- **Supplied information**
"""

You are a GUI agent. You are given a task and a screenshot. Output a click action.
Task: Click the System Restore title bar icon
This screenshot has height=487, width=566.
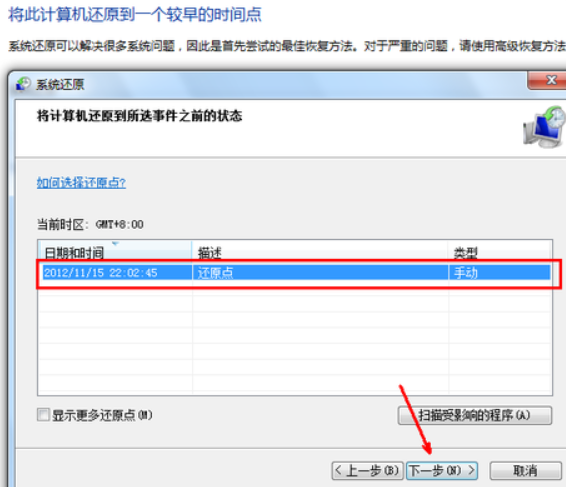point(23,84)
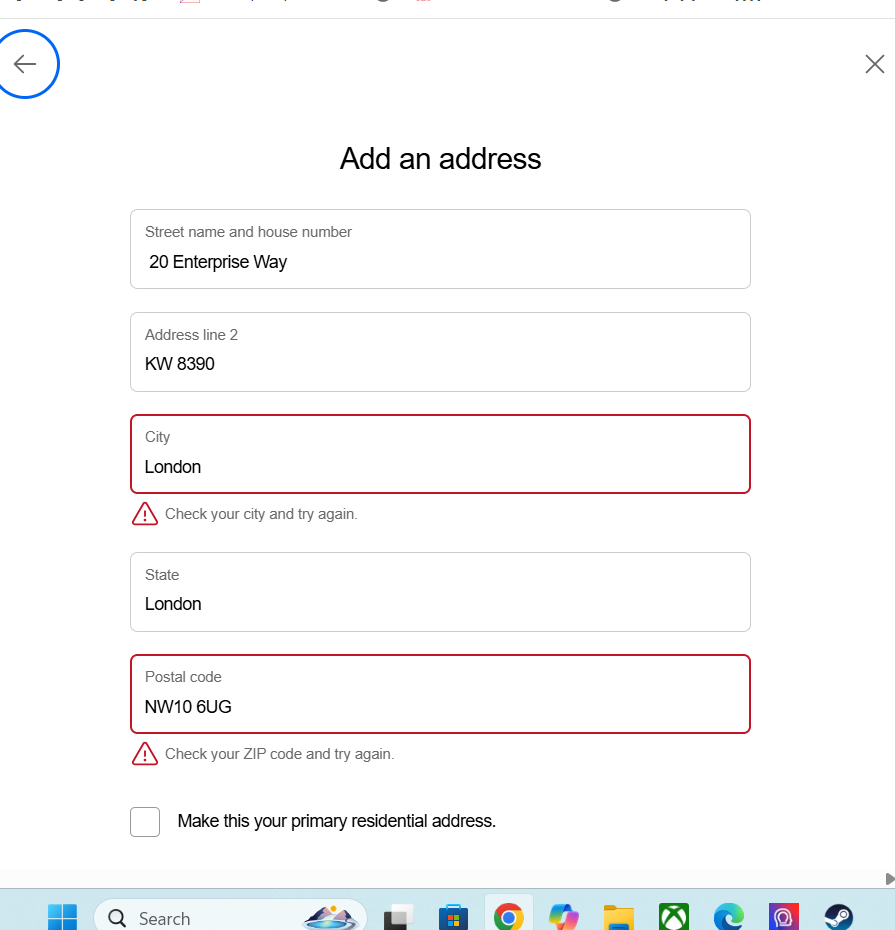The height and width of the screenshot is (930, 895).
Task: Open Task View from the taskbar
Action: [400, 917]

"""
"""

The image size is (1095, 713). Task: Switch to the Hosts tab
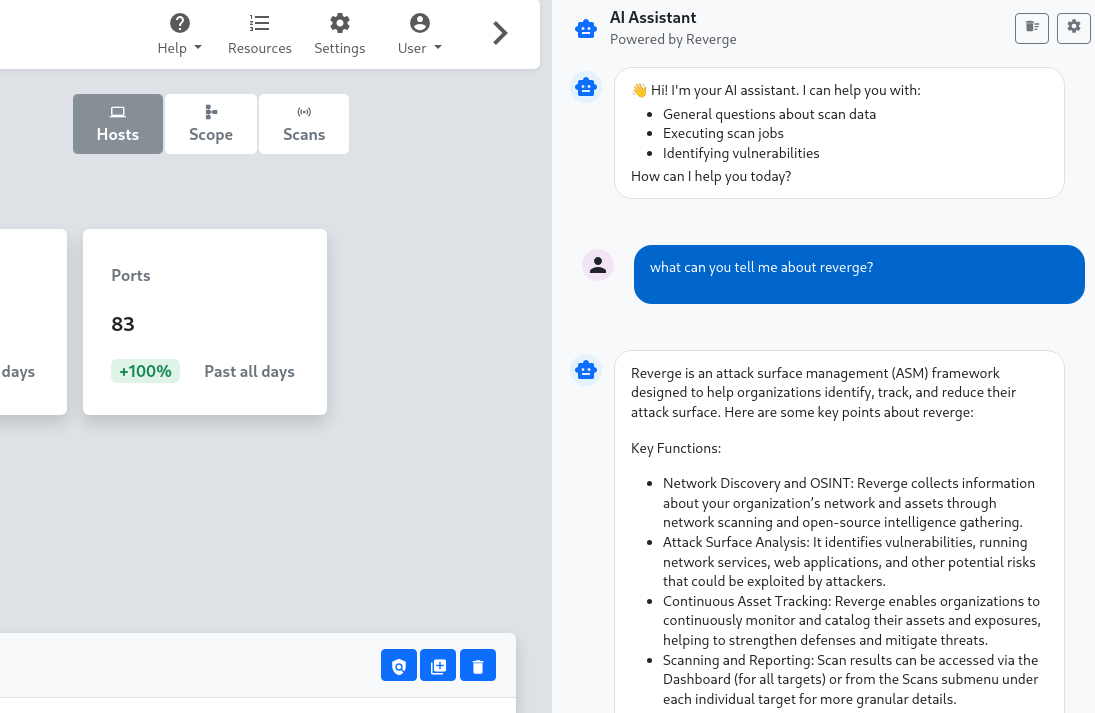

"""

- **What you have to do**
From the entries above, print the lines beginning at the one with "You are a GUI" and stopping after the one with "Task: Click the System Restore title bar icon", exactly as written and with nothing else.

- **Solution to the exercise**
You are a GUI agent. You are given a task and a screenshot. Output a click action.
Task: Click the System Restore title bar icon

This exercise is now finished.